The 2011 CrossFit Games Affiliate Cup sent CrossFit Los Angeles through the ringer. They took last place on the first workout, a 200-yard sandbag carry with obstacles, fifth to last on the team total for 1RM cleans, and third to last on the team Triplet Sprint. Despite these setbacks, they were able to move up in the standings after tying for 25th place on a max set of rope climbs in two minutes and tying for 29th on the team Killer Kage. After a challenging weekend, CrossFit Los Angeles settled into 39th place overall.
The Open Season
The team is currently treating the Open as a season, and approaching it like many athletes approach their respected sports. They have practices, they are “in” training, and most of all, they are thinking team.
This approach can sometimes bring problems for the average CrossFitter who finds that they still must maintain a balance among work, home life, and training. These CrossFitters aren’t professional athletes (yet), and they aren’t getting paid. This entrance into a team competition is still “voluntary.” The thing is, once you are on a team, it is no longer about just you and your training, it’s about representing your gym to the CrossFit community.
According to Logan Gelbrich, another member of the 2011 team, one main focus for CrossFit LA was recreating the team atmosphere many professional athletes thrive within.
“It’s difficult to have everyone speak the same language and be on the same page, like with unwritten rules. Especially this year we are trying to frame up what it looks like, and what it is to be on a team,” Gelbrich says. “Some people may cross the unwritten line, but the best teams police themselves. You don’t need a father figure preaching about rules, but on real teams there are unwritten rules, there is unwritten respect for the other members of your team.”
These rules, these unspoken expectations are simple. First, don’t show up late to practice. Second, respect your teammates.

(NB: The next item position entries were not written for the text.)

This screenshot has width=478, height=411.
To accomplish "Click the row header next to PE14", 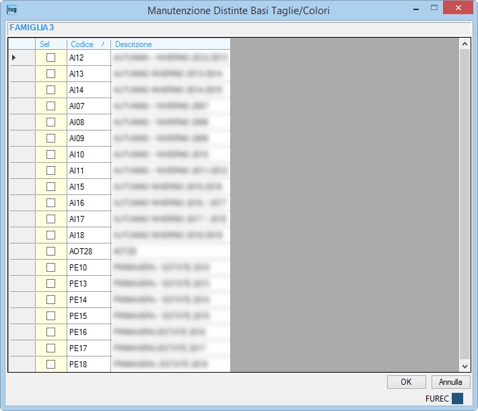I will (22, 299).
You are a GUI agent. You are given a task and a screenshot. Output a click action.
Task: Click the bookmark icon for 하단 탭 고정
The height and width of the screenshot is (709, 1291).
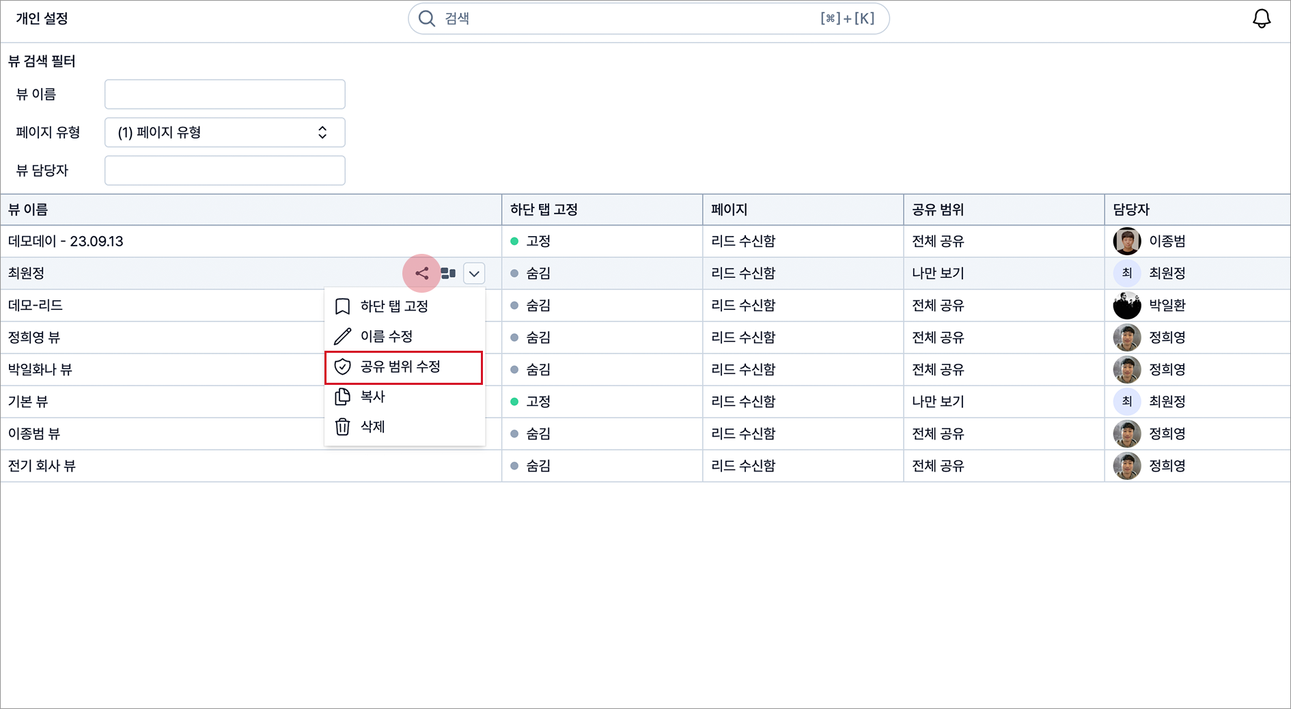[x=343, y=306]
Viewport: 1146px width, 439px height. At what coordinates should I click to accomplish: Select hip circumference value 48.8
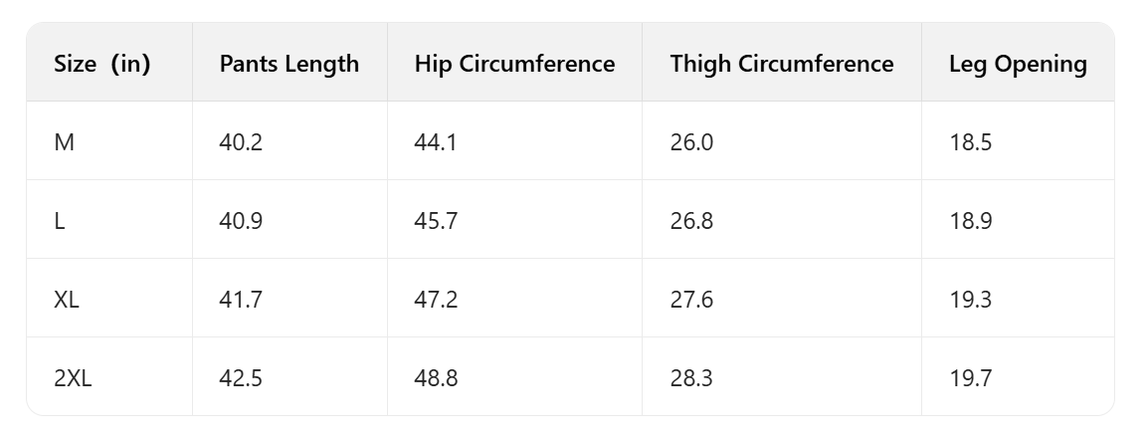(436, 378)
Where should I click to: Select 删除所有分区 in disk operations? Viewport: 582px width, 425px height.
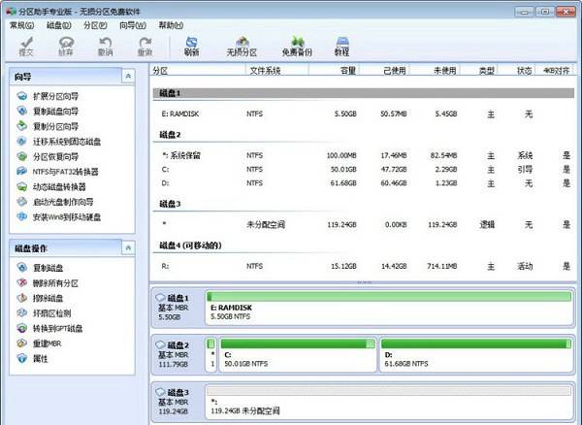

“This is voluntary, but when you have a team, you have to be there. It’s your team,” Kane says. “When you are an athlete you don’t miss the bus, you don’t miss the plane, you don’t miss a practice. In return it becomes a part of our team culture, and is then seen throughout the community.”
These unwritten rules have helped CrossFit LA thrive in the team environment and stay connected to their community of more than 300 members. They hope to have a large group cheering and dancing on the sidelines of the 2012 SoCal Regional.